Currently, deployment has begun globally of the 5G network infrastructure. This migration has been defined by the 3GPP from 3GPP TR 21.915 V15.0.0 (2019-09) [2], which defines two possible configurations: independent and non-independent. The independent configuration uses only one radio access technology, whereas the non-independent configuration combines multiple ones. Due to the above, in the Latin American landscape, it is believed that the option to be adopted by the operators, given its economic benefits, capacity expansion, use of frequency bands, and introduction of the technology, is the non-independent configuration (option 3) [2], which uses core LTE (EPC), an evolved node B (eNB) that acts as master and a 5G base station (en-gNB) or NR, which acts as secondary node. The user station would have dual connectivity with the master and secondary nodes, as illustrated in Fig. 1.
Within this context, user traffic under this migration configuration continues to completely or partially circulate through the LTE access and always through the LTE core, which is why it is of vital importance to deploy the 5G network in developing countries and analyze the traffic behavior prevalent in the network, such as live video streaming (LVS) to keep the LTE core from becoming the bottleneck in the migration process, thus allowing to determine, together with user behaviors, the implementation times of new phases in the 5G start-up process.
The streaming technique used to support video services, specifically video on demand (VoD) and LVS, use the Hypertext Transfer (HTTP) protocol [3]. HTTP streaming is improved by using adaptive streaming techniques. The most popular of these include the HTTP Smooth Streaming (HSS) protocol [4], HTTP2 Live Streaming - HLS [5], HTTP Dynamic Streaming - HDS [6], and the Dynamic Adaptive Streaming protocol over HTTP (DASH), the latter being the international standard ISO/IEC 23009-1:2012 adopted for LTE networks [7].
Regarding the aforementioned, and due to the high level of video traffic in wireless networks, it is necessary for telecommunication operators to make decisions that guarantee minimum conditions in the quality of the services offered to users. Hence, in network and resource management and administration activities, it is of paramount importance to have tools such as traffic models that characterize the behavior of the networks. Although there are mathematical models and simulation environments that allow characterizing data traffic in wireless networks, these lack truthful information of the real conditions of the environment [8]. In response to this situation, there is currently great interest by the academic and scientific communities in the use and development of test platforms of communication systems that consider real operating conditions. Within this context, traffic models obtained from real operating environments have a high degree of acceptance, and they allow characterizing traffic behavior in the networks without affecting the operation of current systems. [9] presents different approaches to studying traffic modeling, which consider test benches, simulation, emulation environments, and mathematical models. Among these, emulation environments are a hybrid between simulation approaches and test bench that seeks to improve the disadvantages of one with the advantages of the other. Currently, this type of approach has a high degree of acceptance.

------------------------------------------------------------

Exercises to complete
#1 Retype the part of the 5G migration passage starting at "Within this context, user" and ending at "5G start-up process.".
#2 According to the 5G migration passage, which international standard is DASH, the protocol adopted for LTE networks?
#3 List every adaptive streaming protocol that the 5G migration passage names among the most popular.
The items after the 5G migration passage are separate material.

Dataset records
------------------------------------------------------------

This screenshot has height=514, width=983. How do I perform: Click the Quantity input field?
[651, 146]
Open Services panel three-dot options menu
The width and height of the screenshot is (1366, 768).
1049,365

------------------------------------------------------------

The responses
#1
Within this context, user traffic under this migration configuration continues to completely or partially circulate through the LTE access and always through the LTE core, which is why it is of vital importance to deploy the 5G network in developing countries and analyze the traffic behavior prevalent in the network, such as live video streaming (LVS) to keep the LTE core from becoming the bottleneck in the migration process, thus allowing to determine, together with user behaviors, the implementation times of new phases in the 5G start-up process.

#2 ISO/IEC 23009-1:2012

#3 HTTP Smooth Streaming (HSS), HTTP2 Live Streaming (HLS), HTTP Dynamic Streaming (HDS), Dynamic Adaptive Streaming protocol over HTTP (DASH)